### [YOUR OBJECTIVE]
Lines to return, exactly: from the line with "You are a computer-use" to the line with "Instruction: Click the" in the entries below, both included.

### [DATA EXTRACTS]
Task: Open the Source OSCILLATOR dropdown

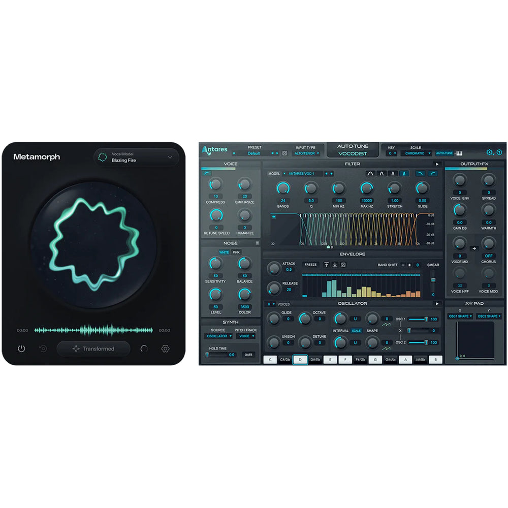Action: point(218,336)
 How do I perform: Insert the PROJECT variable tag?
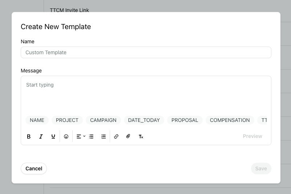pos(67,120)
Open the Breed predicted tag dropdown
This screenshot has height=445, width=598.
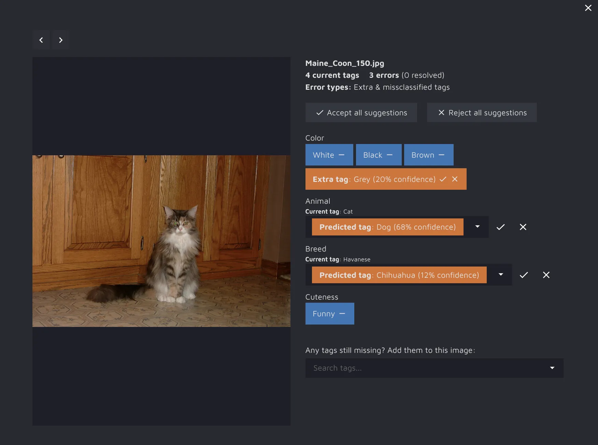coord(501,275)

---

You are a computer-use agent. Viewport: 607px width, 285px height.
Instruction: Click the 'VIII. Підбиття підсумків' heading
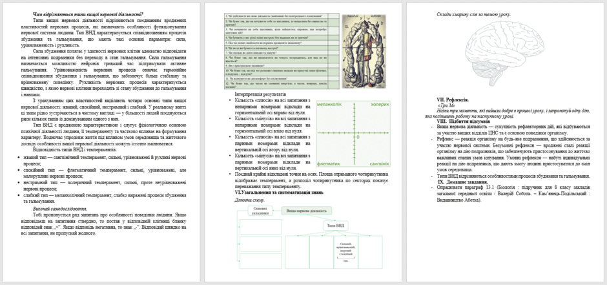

### [RESULT OF THIS TASK]
You are a computer-use agent. Viewport: 607px width, 285px height.
Instruction: Click the 'VIII. Підбиття підсумків' heading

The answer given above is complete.